A inclusão de Cuiabá está no fato, óbvio, de que todas as cidades mencionadas pertenciam a um só Estado, o então grande Mato Grosso. Lembro-me de que, quando estudante no antigo curso primário, as professoras sempre exaltavam a grandeza do Estado, o segundo maior do Brasil em extensão territorial. Mas, aí, veio a divisão do colosso...
Eu, que sou mato-grossense nato e sul-mato-grossense por imposição, pois ninguém foi consultado para opinar se era a favor ou contra a divisão, às vezes me ponho a especular se foi benéfica ou não a medida para ambas as unidades resultantes.

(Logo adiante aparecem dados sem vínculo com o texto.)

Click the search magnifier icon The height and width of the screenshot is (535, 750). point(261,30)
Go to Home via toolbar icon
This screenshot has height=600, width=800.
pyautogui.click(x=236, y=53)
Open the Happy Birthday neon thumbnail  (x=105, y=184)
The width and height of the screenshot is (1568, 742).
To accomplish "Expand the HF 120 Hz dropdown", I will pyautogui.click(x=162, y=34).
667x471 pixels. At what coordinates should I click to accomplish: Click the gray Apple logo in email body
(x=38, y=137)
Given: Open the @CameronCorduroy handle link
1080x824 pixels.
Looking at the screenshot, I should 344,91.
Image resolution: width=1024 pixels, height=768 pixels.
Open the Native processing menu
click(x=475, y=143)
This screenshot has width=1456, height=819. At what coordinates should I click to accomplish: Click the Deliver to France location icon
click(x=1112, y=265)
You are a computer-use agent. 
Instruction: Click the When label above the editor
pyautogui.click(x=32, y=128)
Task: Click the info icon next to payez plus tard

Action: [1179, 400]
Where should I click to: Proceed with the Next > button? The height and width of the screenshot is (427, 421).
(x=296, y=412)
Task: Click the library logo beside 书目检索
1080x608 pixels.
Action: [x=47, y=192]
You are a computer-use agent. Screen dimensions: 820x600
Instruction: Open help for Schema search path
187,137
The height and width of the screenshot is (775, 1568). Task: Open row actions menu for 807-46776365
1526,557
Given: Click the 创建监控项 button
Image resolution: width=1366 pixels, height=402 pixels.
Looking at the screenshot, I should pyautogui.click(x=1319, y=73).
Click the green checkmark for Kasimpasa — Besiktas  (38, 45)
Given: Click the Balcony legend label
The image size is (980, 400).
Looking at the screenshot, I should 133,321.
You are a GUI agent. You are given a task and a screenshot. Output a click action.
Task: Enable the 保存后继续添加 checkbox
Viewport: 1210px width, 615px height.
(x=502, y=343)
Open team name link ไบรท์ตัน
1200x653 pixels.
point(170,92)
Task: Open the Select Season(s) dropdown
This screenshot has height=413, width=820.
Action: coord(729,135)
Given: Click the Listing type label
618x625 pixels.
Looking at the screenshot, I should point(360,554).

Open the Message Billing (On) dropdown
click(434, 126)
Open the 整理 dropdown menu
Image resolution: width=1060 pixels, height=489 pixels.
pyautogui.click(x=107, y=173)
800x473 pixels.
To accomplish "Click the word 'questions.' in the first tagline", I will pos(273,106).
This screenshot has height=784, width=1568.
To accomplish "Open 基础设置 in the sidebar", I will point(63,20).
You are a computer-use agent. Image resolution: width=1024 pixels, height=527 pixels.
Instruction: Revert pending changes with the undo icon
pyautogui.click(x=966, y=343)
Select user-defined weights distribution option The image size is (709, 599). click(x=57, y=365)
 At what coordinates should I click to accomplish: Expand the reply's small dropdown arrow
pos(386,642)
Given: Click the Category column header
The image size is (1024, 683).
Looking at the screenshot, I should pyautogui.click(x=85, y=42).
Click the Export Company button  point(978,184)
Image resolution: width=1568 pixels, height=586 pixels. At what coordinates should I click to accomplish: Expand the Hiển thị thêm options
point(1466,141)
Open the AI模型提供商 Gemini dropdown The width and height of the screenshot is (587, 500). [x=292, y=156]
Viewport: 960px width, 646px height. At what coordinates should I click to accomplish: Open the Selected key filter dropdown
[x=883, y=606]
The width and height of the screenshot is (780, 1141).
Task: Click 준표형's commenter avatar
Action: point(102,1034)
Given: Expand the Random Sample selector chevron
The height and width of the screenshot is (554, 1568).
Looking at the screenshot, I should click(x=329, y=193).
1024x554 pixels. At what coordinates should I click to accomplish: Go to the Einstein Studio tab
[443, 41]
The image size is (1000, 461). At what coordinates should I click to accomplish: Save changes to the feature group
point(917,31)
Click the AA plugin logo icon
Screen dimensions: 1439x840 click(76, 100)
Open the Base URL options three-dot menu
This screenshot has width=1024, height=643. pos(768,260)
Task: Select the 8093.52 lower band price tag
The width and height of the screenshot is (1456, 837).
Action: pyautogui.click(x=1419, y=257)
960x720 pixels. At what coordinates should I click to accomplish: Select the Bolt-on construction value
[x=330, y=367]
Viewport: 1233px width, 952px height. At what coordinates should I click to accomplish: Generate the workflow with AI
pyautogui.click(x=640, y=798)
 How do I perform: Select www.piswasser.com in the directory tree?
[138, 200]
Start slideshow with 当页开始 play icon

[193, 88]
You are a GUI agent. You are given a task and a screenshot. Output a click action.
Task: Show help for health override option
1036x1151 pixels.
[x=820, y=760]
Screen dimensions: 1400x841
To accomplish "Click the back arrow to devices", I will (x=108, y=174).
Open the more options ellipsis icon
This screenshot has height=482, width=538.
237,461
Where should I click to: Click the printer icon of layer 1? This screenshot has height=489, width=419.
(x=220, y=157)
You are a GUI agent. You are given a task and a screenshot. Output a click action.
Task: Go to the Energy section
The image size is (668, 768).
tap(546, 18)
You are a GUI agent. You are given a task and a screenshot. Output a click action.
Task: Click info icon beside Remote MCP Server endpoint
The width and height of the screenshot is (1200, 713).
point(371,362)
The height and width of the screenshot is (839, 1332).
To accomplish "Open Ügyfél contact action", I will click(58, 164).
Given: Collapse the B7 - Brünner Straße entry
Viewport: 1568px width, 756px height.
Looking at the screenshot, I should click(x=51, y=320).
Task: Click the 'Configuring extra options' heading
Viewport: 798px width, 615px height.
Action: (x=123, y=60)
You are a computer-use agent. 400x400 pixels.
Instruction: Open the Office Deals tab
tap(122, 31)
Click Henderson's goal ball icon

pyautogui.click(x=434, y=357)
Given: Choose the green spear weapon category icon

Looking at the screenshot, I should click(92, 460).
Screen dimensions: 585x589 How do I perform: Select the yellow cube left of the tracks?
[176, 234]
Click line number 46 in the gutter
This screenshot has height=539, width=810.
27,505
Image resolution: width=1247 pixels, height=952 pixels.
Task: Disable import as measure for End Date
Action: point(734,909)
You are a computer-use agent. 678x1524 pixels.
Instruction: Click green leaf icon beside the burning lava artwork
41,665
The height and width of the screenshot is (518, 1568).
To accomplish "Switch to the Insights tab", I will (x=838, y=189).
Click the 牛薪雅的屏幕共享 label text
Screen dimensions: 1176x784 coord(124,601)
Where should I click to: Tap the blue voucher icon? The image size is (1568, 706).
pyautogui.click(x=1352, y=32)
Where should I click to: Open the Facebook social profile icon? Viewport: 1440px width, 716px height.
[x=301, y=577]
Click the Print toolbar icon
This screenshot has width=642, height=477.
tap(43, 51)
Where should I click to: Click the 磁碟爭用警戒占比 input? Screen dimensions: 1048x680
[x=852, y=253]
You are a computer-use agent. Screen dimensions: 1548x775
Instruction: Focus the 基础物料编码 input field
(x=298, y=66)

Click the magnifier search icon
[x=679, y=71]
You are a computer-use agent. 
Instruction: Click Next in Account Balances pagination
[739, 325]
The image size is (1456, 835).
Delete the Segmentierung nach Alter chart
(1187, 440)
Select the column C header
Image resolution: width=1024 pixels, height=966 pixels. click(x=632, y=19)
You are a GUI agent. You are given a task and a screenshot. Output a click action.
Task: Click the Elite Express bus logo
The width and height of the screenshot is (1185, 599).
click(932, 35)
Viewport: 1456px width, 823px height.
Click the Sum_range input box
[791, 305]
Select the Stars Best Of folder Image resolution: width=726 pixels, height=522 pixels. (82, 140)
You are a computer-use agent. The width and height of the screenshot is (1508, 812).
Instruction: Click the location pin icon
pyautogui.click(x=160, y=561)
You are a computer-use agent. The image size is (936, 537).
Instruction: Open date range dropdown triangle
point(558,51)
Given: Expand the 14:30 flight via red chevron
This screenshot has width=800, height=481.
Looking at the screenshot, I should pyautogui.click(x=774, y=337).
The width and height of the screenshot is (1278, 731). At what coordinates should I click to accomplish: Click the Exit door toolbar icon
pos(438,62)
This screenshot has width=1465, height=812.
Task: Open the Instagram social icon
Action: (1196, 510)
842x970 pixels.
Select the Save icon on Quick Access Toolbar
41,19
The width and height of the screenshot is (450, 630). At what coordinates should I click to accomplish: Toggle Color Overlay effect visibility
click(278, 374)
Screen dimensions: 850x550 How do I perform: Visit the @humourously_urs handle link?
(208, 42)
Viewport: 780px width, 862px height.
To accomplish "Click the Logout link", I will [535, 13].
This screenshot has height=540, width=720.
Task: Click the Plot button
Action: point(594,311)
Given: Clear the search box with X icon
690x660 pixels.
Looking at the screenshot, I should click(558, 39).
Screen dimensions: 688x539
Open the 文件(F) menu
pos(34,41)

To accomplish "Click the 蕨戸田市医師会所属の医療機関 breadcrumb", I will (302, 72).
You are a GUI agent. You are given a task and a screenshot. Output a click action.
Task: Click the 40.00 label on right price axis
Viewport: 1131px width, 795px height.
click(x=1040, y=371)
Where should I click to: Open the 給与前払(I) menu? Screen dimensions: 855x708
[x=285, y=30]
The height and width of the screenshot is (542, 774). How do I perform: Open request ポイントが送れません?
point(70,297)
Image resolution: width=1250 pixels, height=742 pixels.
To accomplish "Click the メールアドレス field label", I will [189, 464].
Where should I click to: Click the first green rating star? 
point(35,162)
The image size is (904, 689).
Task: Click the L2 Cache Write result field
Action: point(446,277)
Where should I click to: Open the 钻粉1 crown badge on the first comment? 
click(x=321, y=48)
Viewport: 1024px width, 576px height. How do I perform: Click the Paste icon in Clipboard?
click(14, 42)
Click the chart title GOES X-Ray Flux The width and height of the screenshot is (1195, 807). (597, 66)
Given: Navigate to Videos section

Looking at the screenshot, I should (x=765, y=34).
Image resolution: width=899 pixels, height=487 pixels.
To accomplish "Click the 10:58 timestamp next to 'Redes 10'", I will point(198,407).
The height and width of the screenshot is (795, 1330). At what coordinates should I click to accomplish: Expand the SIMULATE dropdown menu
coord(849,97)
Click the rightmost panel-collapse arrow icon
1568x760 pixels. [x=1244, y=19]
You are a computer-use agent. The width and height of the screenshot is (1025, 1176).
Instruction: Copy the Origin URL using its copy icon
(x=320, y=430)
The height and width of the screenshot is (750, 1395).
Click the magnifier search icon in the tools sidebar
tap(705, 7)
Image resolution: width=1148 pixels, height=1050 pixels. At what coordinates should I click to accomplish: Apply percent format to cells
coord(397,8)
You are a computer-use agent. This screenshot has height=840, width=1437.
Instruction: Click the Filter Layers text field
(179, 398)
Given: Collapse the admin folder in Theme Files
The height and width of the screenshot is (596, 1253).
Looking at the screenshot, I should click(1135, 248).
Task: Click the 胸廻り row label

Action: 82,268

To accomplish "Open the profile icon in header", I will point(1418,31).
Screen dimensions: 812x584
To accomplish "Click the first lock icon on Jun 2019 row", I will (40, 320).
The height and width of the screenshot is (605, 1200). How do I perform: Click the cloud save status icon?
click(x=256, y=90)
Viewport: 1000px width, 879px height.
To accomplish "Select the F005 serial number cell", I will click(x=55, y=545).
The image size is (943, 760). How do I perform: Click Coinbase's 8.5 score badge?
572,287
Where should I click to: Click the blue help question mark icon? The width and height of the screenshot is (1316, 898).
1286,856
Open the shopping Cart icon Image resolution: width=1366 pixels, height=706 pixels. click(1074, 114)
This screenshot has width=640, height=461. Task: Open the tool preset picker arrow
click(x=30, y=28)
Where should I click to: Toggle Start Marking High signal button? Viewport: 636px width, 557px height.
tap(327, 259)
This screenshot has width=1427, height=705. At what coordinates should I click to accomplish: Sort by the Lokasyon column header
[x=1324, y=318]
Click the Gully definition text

É certo que houve grande progresso nas duas regiões, mas seria ele consequência da separação? Será que não teríamos alcançado grau maior de desenvolvimento aplicando a soma dos recursos das duas unidades com a metade do custeio (apenas uma estrutura administrativa)?
Jardel Barcellos, no ótimo livro “Mato Grosso do Sul (1978 - 1979) – Utopia x Realidade”, editado em 2014 pelo Instituto Histórico e Geográfico de MS, diz que, “Segundo o discurso divisionista, ficava implícito que o SMT (sul de MT) era considerado como uma colônia de exploração da metrópole cuiabana.
Esta, além de longínqua e desprovida de meios adequados de comunicação além do caminho das águas, espoliava, em termos fiscais, a região sul, econômica e culturalmente mais adiantada, prestando-lhe pequena contrapartida em gastos públicos e investimentos, além de impor a ela seus funcionários apaniguados, sendo muitos de trato arrogante e discriminatório com relação aos cidadãos sulistas, principalmente os gaúchos, tidos como filhos de outros estados e desagregadores do meio social”. Bem, eu nunca percebi isso.
Mas, isso é coisa de um passado nostálgico. Hoje somos sul-mato-grossenses, embora ainda lutemos, depois de 37 anos, para impor nossa identidade àqueles que insistem em se referir a nós como habitantes do Mato Grosso.